Restate, word for word, each record that follows.

= = = = = = =

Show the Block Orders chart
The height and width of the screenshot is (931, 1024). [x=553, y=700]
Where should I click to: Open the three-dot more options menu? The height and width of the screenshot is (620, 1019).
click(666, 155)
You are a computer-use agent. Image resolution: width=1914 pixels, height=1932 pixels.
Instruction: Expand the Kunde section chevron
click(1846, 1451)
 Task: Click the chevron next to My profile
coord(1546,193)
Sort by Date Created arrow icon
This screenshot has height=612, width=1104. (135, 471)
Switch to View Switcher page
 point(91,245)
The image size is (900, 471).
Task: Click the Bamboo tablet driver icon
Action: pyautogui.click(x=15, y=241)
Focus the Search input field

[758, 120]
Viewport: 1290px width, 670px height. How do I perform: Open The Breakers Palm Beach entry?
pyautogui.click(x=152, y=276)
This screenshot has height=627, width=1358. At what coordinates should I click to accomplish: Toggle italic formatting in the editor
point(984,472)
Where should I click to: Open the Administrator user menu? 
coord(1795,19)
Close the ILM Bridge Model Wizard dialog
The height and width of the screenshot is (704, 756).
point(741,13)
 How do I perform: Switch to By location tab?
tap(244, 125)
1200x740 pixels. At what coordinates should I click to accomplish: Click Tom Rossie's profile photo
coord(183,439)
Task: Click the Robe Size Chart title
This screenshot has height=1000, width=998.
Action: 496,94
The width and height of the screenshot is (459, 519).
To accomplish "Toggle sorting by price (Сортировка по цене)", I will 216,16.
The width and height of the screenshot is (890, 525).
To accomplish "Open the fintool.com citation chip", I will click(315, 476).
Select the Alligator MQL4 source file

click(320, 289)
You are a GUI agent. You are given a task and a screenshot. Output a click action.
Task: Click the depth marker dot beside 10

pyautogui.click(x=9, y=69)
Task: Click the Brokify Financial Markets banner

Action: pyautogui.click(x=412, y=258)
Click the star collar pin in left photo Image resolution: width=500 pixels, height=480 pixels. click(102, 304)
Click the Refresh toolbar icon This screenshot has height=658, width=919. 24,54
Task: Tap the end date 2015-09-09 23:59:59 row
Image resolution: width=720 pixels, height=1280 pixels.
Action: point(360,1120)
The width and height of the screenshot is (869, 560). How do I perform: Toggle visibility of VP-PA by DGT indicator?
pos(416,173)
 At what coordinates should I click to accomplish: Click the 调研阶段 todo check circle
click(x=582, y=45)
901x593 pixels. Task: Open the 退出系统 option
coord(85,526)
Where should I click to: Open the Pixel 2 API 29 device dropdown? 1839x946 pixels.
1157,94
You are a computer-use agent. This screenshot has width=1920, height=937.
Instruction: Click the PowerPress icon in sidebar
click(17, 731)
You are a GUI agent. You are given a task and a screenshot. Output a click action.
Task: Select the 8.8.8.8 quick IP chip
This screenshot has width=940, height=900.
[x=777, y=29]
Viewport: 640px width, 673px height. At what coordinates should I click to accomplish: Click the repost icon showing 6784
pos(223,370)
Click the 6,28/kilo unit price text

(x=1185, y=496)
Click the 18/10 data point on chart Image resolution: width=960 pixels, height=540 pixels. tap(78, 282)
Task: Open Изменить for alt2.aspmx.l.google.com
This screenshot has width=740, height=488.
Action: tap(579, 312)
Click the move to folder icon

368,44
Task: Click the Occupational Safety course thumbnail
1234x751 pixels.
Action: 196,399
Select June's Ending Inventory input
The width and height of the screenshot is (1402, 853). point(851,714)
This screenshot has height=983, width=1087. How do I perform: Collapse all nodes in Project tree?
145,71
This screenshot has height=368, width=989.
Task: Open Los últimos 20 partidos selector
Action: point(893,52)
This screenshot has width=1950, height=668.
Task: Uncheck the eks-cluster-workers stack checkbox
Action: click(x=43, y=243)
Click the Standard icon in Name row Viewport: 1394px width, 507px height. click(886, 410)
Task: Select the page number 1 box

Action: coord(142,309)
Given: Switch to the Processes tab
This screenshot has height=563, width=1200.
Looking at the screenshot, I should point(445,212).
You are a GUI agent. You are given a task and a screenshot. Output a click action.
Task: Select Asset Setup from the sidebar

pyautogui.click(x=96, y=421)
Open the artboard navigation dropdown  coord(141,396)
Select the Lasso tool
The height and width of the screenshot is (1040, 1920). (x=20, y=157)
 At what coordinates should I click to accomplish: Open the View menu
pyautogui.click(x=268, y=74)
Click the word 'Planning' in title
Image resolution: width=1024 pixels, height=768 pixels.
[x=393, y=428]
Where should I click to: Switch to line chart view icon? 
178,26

= = = = = = =

RESULT OF THIS TASK
Show the Block Orders chart
The height and width of the screenshot is (931, 1024). [x=553, y=700]
Where should I click to: Open the three-dot more options menu? The height and width of the screenshot is (620, 1019).
click(666, 155)
You are a computer-use agent. Image resolution: width=1914 pixels, height=1932 pixels.
Instruction: Expand the Kunde section chevron
click(1846, 1451)
 Task: Click the chevron next to My profile
coord(1546,193)
Sort by Date Created arrow icon
This screenshot has height=612, width=1104. (135, 471)
Switch to View Switcher page
 point(91,245)
The image size is (900, 471).
Task: Click the Bamboo tablet driver icon
Action: pyautogui.click(x=15, y=241)
Focus the Search input field

[758, 120]
Viewport: 1290px width, 670px height. How do I perform: Open The Breakers Palm Beach entry?
pyautogui.click(x=152, y=276)
This screenshot has height=627, width=1358. At what coordinates should I click to accomplish: Toggle italic formatting in the editor
point(984,472)
Where should I click to: Open the Administrator user menu? 
coord(1795,19)
Close the ILM Bridge Model Wizard dialog
The height and width of the screenshot is (704, 756).
point(741,13)
 How do I perform: Switch to By location tab?
tap(244, 125)
1200x740 pixels. At what coordinates should I click to accomplish: Click Tom Rossie's profile photo
coord(183,439)
Task: Click the Robe Size Chart title
This screenshot has height=1000, width=998.
Action: 496,94
The width and height of the screenshot is (459, 519).
To accomplish "Toggle sorting by price (Сортировка по цене)", I will 216,16.
The width and height of the screenshot is (890, 525).
To accomplish "Open the fintool.com citation chip", I will click(315, 476).
Select the Alligator MQL4 source file

click(320, 289)
You are a GUI agent. You are given a task and a screenshot. Output a click action.
Task: Click the depth marker dot beside 10

pyautogui.click(x=9, y=69)
Task: Click the Brokify Financial Markets banner

Action: pyautogui.click(x=412, y=258)
Click the star collar pin in left photo Image resolution: width=500 pixels, height=480 pixels. click(102, 304)
Click the Refresh toolbar icon This screenshot has height=658, width=919. 24,54
Task: Tap the end date 2015-09-09 23:59:59 row
Image resolution: width=720 pixels, height=1280 pixels.
Action: point(360,1120)
The width and height of the screenshot is (869, 560). How do I perform: Toggle visibility of VP-PA by DGT indicator?
pos(416,173)
 At what coordinates should I click to accomplish: Click the 调研阶段 todo check circle
click(x=582, y=45)
901x593 pixels. Task: Open the 退出系统 option
coord(85,526)
Where should I click to: Open the Pixel 2 API 29 device dropdown? 1839x946 pixels.
1157,94
You are a computer-use agent. This screenshot has width=1920, height=937.
Instruction: Click the PowerPress icon in sidebar
click(17, 731)
You are a GUI agent. You are given a task and a screenshot. Output a click action.
Task: Select the 8.8.8.8 quick IP chip
This screenshot has width=940, height=900.
[x=777, y=29]
Viewport: 640px width, 673px height. At what coordinates should I click to accomplish: Click the repost icon showing 6784
pos(223,370)
Click the 6,28/kilo unit price text

(x=1185, y=496)
Click the 18/10 data point on chart Image resolution: width=960 pixels, height=540 pixels. tap(78, 282)
Task: Open Изменить for alt2.aspmx.l.google.com
This screenshot has width=740, height=488.
Action: tap(579, 312)
Click the move to folder icon

368,44
Task: Click the Occupational Safety course thumbnail
1234x751 pixels.
Action: 196,399
Select June's Ending Inventory input
The width and height of the screenshot is (1402, 853). point(851,714)
This screenshot has height=983, width=1087. How do I perform: Collapse all nodes in Project tree?
145,71
This screenshot has height=368, width=989.
Task: Open Los últimos 20 partidos selector
Action: point(893,52)
This screenshot has width=1950, height=668.
Task: Uncheck the eks-cluster-workers stack checkbox
Action: click(x=43, y=243)
Click the Standard icon in Name row Viewport: 1394px width, 507px height. click(886, 410)
Task: Select the page number 1 box

Action: coord(142,309)
Given: Switch to the Processes tab
This screenshot has height=563, width=1200.
Looking at the screenshot, I should point(445,212).
You are a GUI agent. You are given a task and a screenshot. Output a click action.
Task: Select Asset Setup from the sidebar

pyautogui.click(x=96, y=421)
Open the artboard navigation dropdown  coord(141,396)
Select the Lasso tool
The height and width of the screenshot is (1040, 1920). (x=20, y=157)
 At what coordinates should I click to accomplish: Open the View menu
pyautogui.click(x=268, y=74)
Click the word 'Planning' in title
Image resolution: width=1024 pixels, height=768 pixels.
[x=393, y=428]
Where should I click to: Switch to line chart view icon? 
178,26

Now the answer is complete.